Anthropic Launches Economic Index to Track AI’s Effects on Labor Markets
Using AI to bolster economic progress has been a topic of conversation for the past few decades. We are only starting to see the potential of massive efficiency and augmentation improvements across all industries with new widely accessible tools like Claude ai. Anthropic is analyzing millions of anonymized conversations on Claude.ai, revealing the clearest picture yet of how AI is being incorporated into real-world tasks across the modern economy. This a unique approach because never before have we been able to analyze such a large dataset of human-AI conversations across a wide spectrum of working environments.
Usage of Anthropic’s models are currently concentrated in the software development and technical writing tasks. AI is leaning more towards augmentation (57%) compared to automation (43%) of tasks.
AI use is most prevalent for tasks associated with mid-to-high wage occupations like computer programmers and data scientists, but is lower for both lowest and highest-paid roles. The research study was done in partnership with Clio to collect and anonymize the data.
What makes this dataset really interesting is that it’s not based on survey data, it is direct data on how Anthropic models are actually being used.
One thing that Anthropic found was that sometimes it makes sense to focus on occupational tasks rather than the occupation itself, for example, a designer, a radiologist, a photographer, or a security screener may all perform similar tasks.
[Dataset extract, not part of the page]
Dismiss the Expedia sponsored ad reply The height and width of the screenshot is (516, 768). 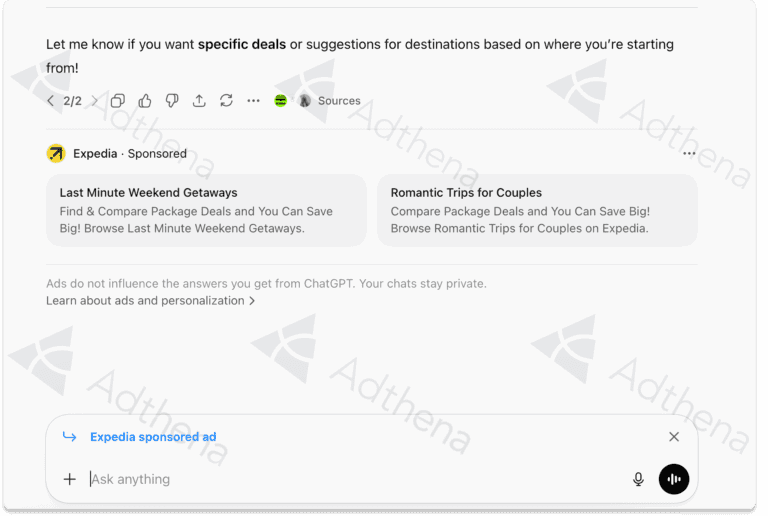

The vast outlier of the job roles was ‘Computer and mathematical’, which only takes up 3.4% of American jobs, but 37.2% of the use. This makes sense however, as these job types are already familiar with coding and tools similar to AI, and perhaps are more aware of the use cases.
The Dataset
The data set is completely open source on Hugging Face, and contains the SOC structure dataset which is the Standard Occupational Classification dataset which lays out the different job roles from the U.S. Department of labor, along with job wages, automation vs augmentation data, and metadata on conversation type.
Implications
AI is augmenting and automating jobs at an increasing pace, however, we are not yet at the point of complete job displacement. One study in 2023 posited that half of economic tasks could be done with LLM-powered software.
This dataset, although imperfect, will be able to track some higher level trends on how AI is affecting work occupations and tasks. Anthropic plans to run follow-ups every six months to track changes in AI use over time.
Learning and soft skill development will be at a premium for all levels of employment. Deeply understanding the problem you are trying to solve will become increasingly valuable. As AI starts to automate the more bespoke tasks, dealing with clients and co-workers effectively, along with the ability to learn to leverage the tools will be paramount in benefitting the most from these emerging technologies.
Next Steps
The index currently only looks at free and pro Claude conversations, no API calls, it also cannot track where the content from the conversation is going outside of Claude. What i’m interested in seeing in the future is how specific API’s are being used, for example, Cursor.ai, a coding platform that leverages AI is one of the fastest companies to reach 100M Annual Recurring Revenue (ARR) and is a highly Claude platform.
Conclusion
As AI continues to reshape the economic landscape, Anthropic’s Economic Index provides one of the clearest views into the evolving relationship between humans and AI. The research suggest that AI will continue to be more of an augmenting technology, rather than by automation. Anthropic is positioned to offer insights into AI productivity and the shifting economic landscape with deeper clarity than we have seen before.